After re-mapping, the controls to (mostly) standard FPS controls on a gamepad from the default Wiimote controls (and in defiance of the original GameCube controls,) I have to say that it was a fun experience and a reminder of simpler times.
Something that threw me off and that I had to relearn was that spamming the trigger wasn't the best way to deal damage - as a Metroid game, taking the time to charge up your weapons got you better results. This, honestly, was a fun way the game stood out from more traditional first-person games in the genre.
Much of my good times with the games was when they were like that, actually. Understanding that they were both a Metroid Game and an FPS: a hybrid of the two, taking and mixing elements from both.

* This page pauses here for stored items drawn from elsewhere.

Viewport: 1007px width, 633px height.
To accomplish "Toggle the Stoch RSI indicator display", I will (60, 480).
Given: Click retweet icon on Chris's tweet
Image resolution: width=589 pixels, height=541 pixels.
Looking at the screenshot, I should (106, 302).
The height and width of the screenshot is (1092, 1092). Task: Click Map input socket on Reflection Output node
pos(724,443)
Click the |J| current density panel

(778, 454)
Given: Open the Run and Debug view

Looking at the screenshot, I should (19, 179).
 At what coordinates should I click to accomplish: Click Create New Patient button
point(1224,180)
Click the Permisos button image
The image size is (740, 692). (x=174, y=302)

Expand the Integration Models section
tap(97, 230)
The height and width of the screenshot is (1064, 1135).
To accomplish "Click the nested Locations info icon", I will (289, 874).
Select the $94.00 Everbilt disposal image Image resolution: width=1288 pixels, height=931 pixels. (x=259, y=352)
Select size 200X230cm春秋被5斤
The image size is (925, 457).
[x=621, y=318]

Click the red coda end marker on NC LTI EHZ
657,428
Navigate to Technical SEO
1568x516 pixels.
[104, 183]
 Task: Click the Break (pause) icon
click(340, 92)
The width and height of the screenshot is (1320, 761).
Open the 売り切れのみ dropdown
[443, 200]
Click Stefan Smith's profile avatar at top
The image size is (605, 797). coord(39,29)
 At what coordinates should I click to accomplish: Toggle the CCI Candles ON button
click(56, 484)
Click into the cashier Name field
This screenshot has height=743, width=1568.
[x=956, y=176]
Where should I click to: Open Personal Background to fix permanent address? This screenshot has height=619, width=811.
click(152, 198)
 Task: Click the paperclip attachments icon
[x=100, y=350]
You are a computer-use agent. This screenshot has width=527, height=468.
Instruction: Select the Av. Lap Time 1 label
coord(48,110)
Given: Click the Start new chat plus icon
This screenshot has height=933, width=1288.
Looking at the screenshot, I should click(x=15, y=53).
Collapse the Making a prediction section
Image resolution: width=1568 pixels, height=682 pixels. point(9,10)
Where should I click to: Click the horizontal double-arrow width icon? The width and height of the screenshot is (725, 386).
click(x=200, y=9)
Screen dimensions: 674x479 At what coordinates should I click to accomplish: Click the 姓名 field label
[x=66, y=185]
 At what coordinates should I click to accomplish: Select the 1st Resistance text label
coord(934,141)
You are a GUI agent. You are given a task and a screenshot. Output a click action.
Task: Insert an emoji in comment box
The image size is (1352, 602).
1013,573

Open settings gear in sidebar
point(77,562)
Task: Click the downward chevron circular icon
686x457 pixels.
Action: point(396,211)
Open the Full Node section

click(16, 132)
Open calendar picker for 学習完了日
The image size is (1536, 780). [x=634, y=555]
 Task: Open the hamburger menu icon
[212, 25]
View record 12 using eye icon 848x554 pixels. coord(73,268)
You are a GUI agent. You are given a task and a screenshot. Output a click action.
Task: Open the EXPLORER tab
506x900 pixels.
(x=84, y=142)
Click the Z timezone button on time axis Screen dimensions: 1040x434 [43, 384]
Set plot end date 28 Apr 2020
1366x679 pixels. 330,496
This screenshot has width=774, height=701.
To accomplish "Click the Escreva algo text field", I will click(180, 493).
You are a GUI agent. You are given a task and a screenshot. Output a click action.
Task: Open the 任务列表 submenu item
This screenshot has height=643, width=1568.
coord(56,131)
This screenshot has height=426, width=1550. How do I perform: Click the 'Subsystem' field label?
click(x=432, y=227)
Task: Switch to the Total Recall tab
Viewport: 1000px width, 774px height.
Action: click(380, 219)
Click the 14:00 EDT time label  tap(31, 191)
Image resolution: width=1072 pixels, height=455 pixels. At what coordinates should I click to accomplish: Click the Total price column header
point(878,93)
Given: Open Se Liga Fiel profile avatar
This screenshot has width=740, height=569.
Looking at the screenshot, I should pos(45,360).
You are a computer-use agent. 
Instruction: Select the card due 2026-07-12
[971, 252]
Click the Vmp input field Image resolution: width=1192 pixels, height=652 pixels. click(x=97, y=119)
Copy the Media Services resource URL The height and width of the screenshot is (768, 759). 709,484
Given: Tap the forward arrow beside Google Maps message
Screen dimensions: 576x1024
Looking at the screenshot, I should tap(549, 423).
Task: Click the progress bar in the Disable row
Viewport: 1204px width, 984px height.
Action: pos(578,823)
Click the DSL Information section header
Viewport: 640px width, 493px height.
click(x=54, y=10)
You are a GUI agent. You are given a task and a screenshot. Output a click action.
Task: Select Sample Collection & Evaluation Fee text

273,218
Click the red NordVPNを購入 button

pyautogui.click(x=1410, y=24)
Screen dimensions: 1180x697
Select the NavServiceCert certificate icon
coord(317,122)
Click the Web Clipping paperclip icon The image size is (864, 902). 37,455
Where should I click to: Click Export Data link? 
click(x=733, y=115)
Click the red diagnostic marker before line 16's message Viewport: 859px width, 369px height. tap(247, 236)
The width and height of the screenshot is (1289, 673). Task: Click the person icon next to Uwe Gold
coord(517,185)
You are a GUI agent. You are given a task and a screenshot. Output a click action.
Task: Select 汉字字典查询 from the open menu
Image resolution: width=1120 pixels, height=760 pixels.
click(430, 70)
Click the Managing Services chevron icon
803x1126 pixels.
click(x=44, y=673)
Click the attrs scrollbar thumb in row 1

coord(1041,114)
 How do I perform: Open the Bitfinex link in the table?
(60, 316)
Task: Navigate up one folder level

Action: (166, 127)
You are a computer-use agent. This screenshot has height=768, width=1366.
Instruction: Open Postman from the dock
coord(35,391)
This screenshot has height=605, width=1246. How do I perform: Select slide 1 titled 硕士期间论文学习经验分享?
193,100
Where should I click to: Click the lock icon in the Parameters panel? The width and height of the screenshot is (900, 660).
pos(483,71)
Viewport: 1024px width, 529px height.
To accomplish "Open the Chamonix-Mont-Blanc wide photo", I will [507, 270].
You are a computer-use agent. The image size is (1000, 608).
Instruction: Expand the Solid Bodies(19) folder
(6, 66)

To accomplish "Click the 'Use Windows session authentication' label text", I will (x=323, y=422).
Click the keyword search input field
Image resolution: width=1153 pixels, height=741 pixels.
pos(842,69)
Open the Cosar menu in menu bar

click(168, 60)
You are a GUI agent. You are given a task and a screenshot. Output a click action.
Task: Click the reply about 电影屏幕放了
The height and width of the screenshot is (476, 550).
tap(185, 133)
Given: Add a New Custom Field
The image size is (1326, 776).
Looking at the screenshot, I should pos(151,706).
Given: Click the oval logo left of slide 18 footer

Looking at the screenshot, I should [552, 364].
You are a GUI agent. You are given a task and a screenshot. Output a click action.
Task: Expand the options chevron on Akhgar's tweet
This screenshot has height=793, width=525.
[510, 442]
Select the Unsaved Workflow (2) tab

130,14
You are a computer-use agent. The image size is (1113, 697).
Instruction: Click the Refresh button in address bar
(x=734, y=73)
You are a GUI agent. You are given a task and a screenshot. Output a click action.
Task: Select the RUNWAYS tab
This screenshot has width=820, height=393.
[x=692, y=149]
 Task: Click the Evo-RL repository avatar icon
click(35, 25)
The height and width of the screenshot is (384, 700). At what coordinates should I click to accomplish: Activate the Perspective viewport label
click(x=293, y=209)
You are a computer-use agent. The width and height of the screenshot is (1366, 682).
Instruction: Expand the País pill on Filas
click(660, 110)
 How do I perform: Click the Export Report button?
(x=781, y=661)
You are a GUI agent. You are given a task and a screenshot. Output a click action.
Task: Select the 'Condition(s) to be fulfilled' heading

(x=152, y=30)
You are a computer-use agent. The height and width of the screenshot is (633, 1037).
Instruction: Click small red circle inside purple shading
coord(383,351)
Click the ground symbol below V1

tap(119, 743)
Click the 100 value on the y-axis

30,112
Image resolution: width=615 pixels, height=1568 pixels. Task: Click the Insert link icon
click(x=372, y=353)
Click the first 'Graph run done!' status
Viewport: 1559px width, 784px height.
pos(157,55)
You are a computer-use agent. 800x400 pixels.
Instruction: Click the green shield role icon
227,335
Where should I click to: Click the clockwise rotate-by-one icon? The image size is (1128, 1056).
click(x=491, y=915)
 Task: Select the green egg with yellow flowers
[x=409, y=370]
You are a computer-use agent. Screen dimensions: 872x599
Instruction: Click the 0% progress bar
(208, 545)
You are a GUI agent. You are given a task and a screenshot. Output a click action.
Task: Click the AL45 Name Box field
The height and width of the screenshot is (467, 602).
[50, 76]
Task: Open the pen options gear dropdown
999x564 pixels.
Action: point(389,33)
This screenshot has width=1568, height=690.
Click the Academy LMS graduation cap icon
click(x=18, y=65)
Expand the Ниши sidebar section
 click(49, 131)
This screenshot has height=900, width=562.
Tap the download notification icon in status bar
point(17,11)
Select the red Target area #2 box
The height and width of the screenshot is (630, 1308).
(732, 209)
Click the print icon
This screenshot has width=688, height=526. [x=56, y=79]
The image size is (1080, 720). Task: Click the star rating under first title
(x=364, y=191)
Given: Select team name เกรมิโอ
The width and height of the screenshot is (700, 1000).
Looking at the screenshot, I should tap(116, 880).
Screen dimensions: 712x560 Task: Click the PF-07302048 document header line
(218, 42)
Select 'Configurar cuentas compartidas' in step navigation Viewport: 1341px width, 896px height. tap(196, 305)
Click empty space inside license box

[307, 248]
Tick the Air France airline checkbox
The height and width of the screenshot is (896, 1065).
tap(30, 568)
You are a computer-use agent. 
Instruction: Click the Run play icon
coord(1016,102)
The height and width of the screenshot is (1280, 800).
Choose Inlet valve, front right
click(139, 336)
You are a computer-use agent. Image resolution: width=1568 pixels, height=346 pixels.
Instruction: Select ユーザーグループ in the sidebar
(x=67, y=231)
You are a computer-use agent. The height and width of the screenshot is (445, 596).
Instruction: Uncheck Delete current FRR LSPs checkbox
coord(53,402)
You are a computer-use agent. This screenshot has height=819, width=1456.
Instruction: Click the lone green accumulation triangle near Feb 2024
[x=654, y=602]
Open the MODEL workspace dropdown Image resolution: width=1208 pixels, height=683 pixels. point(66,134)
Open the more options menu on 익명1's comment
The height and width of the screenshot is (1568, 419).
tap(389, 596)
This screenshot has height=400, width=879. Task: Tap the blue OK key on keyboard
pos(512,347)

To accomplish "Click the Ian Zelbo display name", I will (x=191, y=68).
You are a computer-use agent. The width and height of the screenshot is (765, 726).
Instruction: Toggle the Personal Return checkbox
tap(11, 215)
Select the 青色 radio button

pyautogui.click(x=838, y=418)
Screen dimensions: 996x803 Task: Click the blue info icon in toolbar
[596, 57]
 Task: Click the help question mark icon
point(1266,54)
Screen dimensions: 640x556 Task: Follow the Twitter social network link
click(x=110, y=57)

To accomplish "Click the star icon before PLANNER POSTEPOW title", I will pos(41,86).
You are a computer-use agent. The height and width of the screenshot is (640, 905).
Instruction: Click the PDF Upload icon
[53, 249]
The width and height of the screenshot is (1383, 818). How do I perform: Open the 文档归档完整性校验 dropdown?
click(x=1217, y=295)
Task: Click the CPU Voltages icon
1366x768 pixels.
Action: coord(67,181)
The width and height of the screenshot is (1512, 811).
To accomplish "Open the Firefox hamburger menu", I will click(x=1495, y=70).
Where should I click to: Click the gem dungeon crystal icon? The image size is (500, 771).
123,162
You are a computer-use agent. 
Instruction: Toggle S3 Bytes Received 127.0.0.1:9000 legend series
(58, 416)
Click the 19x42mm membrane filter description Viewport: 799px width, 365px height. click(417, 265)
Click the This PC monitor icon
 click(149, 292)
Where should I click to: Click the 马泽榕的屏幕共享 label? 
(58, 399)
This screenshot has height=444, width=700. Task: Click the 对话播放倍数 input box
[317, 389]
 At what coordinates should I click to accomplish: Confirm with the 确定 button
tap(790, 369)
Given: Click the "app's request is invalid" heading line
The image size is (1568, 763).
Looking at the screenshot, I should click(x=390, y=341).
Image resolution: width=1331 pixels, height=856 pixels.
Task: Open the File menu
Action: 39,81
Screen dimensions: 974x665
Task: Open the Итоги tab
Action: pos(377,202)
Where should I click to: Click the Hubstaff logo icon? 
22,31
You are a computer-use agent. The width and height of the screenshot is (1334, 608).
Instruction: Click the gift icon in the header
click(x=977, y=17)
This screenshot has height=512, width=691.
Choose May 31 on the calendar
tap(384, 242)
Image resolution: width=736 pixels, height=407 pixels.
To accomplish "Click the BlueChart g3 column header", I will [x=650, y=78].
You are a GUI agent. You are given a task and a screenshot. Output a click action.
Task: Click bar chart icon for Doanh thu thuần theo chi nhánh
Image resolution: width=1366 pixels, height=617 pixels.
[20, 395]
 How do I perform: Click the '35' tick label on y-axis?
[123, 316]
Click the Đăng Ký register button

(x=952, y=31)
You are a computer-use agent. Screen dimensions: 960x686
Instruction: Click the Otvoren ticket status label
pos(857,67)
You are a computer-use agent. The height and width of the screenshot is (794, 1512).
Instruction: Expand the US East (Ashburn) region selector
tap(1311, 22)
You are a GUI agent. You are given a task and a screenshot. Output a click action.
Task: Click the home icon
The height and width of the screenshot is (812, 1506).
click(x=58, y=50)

When I first started playing the trilogy again, complaints about backtracking in other games were fresh in my mind. Playing through the games again made me realize that the Prime games managed to get it right. You would often be moving back through areas you've already been in, but when you did, it would be with new equipment that let you solve problems differently than the first time you went through. Or it would tease you with things you couldn't do yet but might be able to in the future.
For example, there was an area in the game that would normally require you to platform through a bunch of monsters and crumbling obstacles the first time through, coupled with a section where you'd have to crawl under some plating to get to the other side of a high wall. Later on, I got some abilities that just let me use grapple points to just swing through areas I'd have to slog through, and a double-jump that let me leap over the high wall.
They even went the extra mile and changed enemy spawns when you returned to certain locations: these weren't random or anything (or I don't think so at least,) but playing through the game normally, it was appreciated and helped the areas from feeling too stale.
Though, I still had some complaints about the game a few years later, after the nostalgia goggles wore off. One was that the games sometimes forgot they were a Metroid-FPS hybrid. Sometimes it included abilities and weapons from the 2D Sidescrollers that worked great there, and not so much in 3D. Prime was good about remembering that, but Prime 2 had some points where it tried to cram those in, and it made some enemy encounters very much unfun.
In addition, there were some points where the progression was a bit unclear. Normally, most of the things you needed to progress a section were in that section, which fed logically into one another. Then once you were done, you'd leave, continuing onto the next, or going back to older sections with your new toys to see what you could do now. However, there were times in the games where you'd have to stop what you were doing in one section, go back to a previous section, get something to progress, and then go back to where you once were and start over.
The game does have a setting where if you don't know where to go next, you can toggle it so you'll get an automated message telling you where you need to go. Though, it seems a bit of a clunky solution to me, and one that could have been fixed with some better design.
Outside the game, emulation itself gave me a couple of problems. Nothing game-breaking, just annoying. Like my crosshairs would always end up listing one way or the other at all times, or when I selected one of the games in the trilogy, I would see a purple screen flash briefly. The game would also start to lag heavily when I brought up a map with a lot of stuff on it, or occasionally otherwise. Didn't stick around - like I said, more annoying than anything.
Though, even with all that in mind, I'm enjoying my time with the game, which has aged gracefully.